TUGAS YANG DIBERIKAN:
Tentukan apakah setiap pernyataan berikut sesuai dengan kutipan teks tentang perkawinan, lalu jawab ya atau tidak disertai kata-kata penentu dari teks yang dikutip secara persis. 1. Hak melaksanakan perkawinan diatur dalam konstitusi Indonesia melalui amandemen kedua UUD 1945 pada Agustus 2002. 2. Menurut UUP, usia minimal yang diizinkan untuk menikah bagi laki-laki adalah 16 tahun. 3. Kata kawin berasal dari kata Jawa kuno.

───── KUTIPAN TEKS

Perkawinan

serikat sosial atau kontrak hukum antara orang-orang yang disebut pasangan yang menciptakan kekerabatan
(Dialihkan dari Menikah)

Perkawinan adalah hubungan permanen antara dua orang yang diakui sah oleh masyarakat yang bersangkutan yang berdasarkan atas peraturan perkawinan yang berlaku.[1] Bentuk perkawinan tergantung budaya setempat bisa berbeda-beda dan tujuannya bisa berbeda-beda juga. Tapi umumnya perkawinan itu ekslusif dan mengenal konsep perselingkuhan sebagai pelanggaran terhadap perkawinan. Perkawinan umumnya dijalani dengan maksud untuk membentuk keluarga. Ikatan perkawinan yang sah dibuktikan dengan adanya dokumen berupa akta perkawinan[2][3].

Pernikahan Victoria, Putri Mahkota Swedia, dan Daniel Westling; Iring-iringan di Slottsbacken

Etimologi

sunting

Perkawinan adalah kata benda turunan dari kata kerja dasar kawin; kata itu berasal dari kata jawa kuno ka-awin atau ka-ahwin yang berarti dibawa, dipikul, dan diboyong kata ini adalah bentuk pasif dari kata jawa kuno awin atau ahwin selanjutnya kata itu berasal dari kata vini dalam bahasa Sanskerta.[4]

Perkawinan dalam Peraturan Perundang-Undangan Indonesia

sunting

Melalui amandemen kedua atas Undang-Undang Dasar Negara Republik Indonesia Tahun 1945 (UUD 1945) pada Agustus 2002, hak melaksanakan perkawinan diatur di dalam konstitusi Indonesia. Pasal 28B UUD 1945 yang berbunyi "Setiap orang berhak membentuk keluarga dan melanjutkan keturunan melalui perkawinan yang sah" menjamin hak masyarakat Indonesia untuk membentuk keluarga melalui perkawinan.[5]

UU Nomor 1 Tahun 1974 tentang Perkawinan (UUP) mengatur tentang perkawinan, termasuk usia yang diizinkan untuk menikah. Berdasarkan UUP tersebut, usia minimal yang diizinkan untuk menikah adalah 16 tahun bagi perempuan. Dan 19 tahun bagi laki-laki. Namun, dalam kasus khusus, perkawinan di bawah usia tersebut dapat diizinkan dengan persetujuan dari hakim dan orang tua atau wali.

──────────
───── DATA YANG DISEDIAKAN

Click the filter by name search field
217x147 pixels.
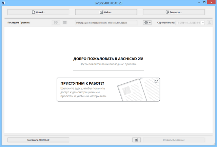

──────────

JAWABAN LENGKAP:
1. Ya: "Melalui amandemen kedua atas Undang-Undang Dasar Negara Republik Indonesia Tahun 1945 (UUD 1945) pada Agustus 2002, hak melaksanakan perkawinan diatur di dalam konstitusi Indonesia."
2. Tidak: "Dan 19 tahun bagi laki-laki."
3. Ya: "kata itu berasal dari kata jawa kuno ka-awin atau ka-ahwin"